The agency should stop studying our home planet, Cruz said

Published March 12, 2015 9:11PM (EDT)

Sen. Ted Cruz, R-Texas, speaks during the Iowa Agriculture Summit, Saturday, March 7, 2015, in Des Moines, Iowa. (AP Photo/Charlie Neibergall)  (AP)
Sen. Ted Cruz, R-Texas, speaks during the Iowa Agriculture Summit, Saturday, March 7, 2015, in Des Moines, Iowa. (AP Photo/Charlie Neibergall) (AP)

NASA's spending way too much time and money studying Earth, and is neglecting the rest of outer space, said Sen. Ted Cruz (R-TX).

“It is time for man once again to leave the safety of the harbor and to further explore the deep uncharted waters of deep space,” Cruz said Thursday at a hearing in the Senate Commerce Subcommittee on Space, of which he recently became the chairman. That's climate denier code for "stop talking so much about the terrible things we're doing to our planet and just go away. Far, far away."

As feared, this is what happens when you put a guy who refuses to accept that climate change is a problem in charge of the nation's space agency, which sees the planet we call home as one of its top priorities. The agency credits its research with helping the U.N. International Panel on Climate Change conclude that the increase in greenhouse gas emissions is contributing to the rise in global temperatures, and is working to answer other important questions: "How much warmer will it get? How will sea level rise progress? What will happen to soil moisture, and therefore agricultural production, in a warmer world?"

But according to Cruz, NASA's actions are merely an indication that the agency is losing its way. “I am concerned that NASA, in the current environment, has lost its full focus on that core mission," he said.
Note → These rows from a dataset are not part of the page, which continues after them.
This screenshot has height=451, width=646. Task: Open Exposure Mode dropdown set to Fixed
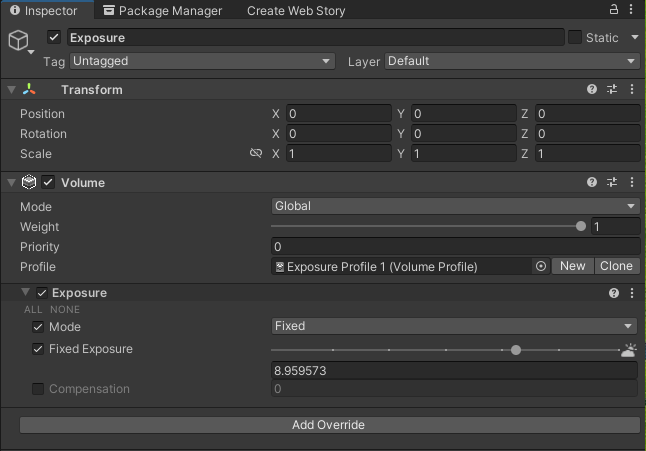tap(454, 326)
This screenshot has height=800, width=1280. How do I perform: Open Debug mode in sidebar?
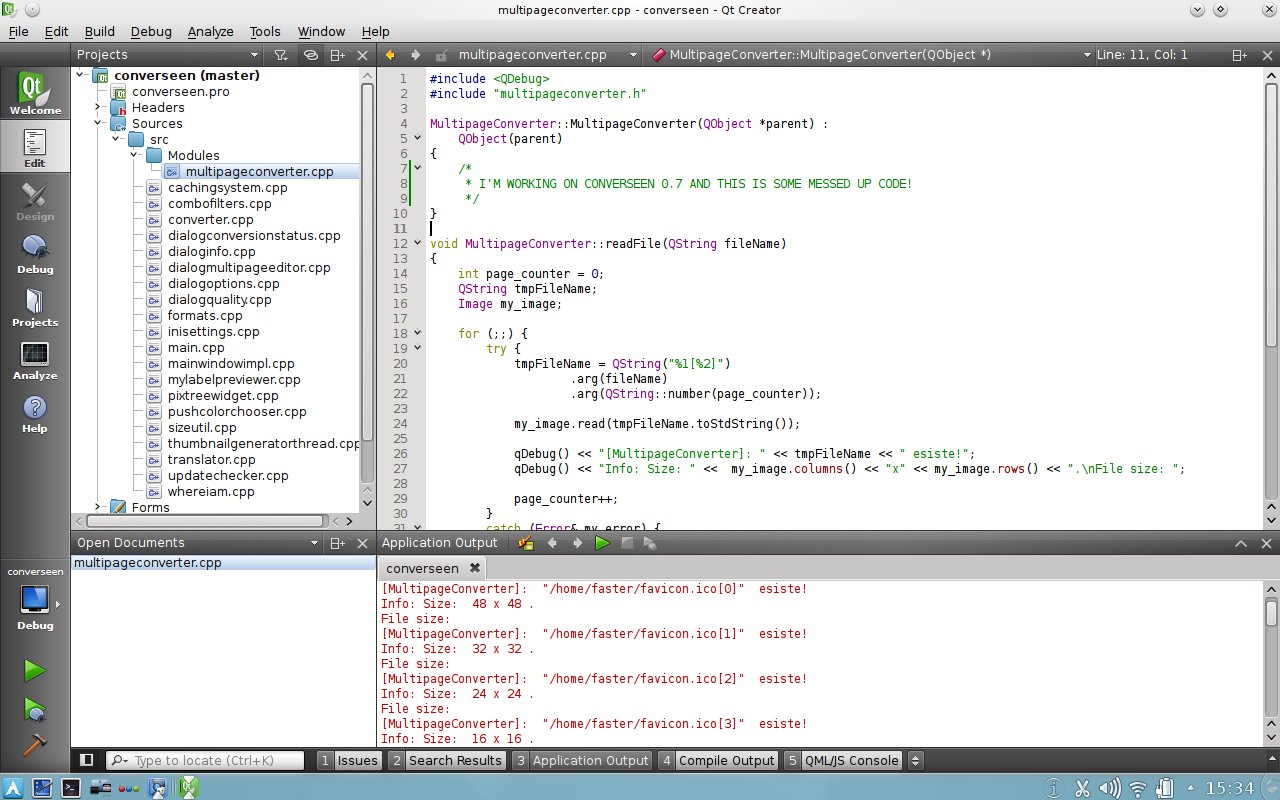[35, 254]
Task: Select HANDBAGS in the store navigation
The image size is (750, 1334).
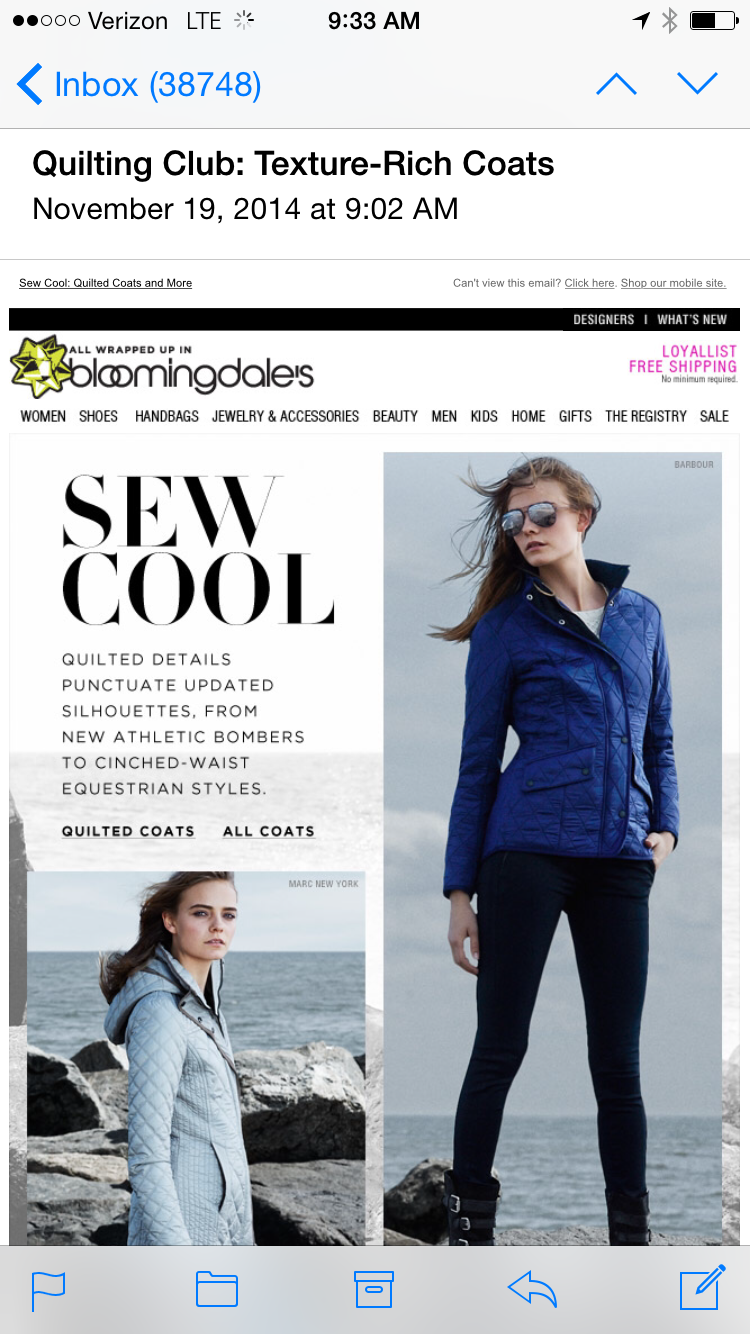Action: coord(167,416)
Discussing the president's $18.5 billion budget request for NASA for 2016, he complained that funding for Earth sciences has increased by 41 percent since 2009, while space exploration has seen a 7.6 percent decrease.

NASA Administrator Bolden had a different interpretation of his agency's role, however. "Our core mission from the very beginning has been to investigate, explore space and the Earth environment, and to help us make this place a better place," he told Cruz.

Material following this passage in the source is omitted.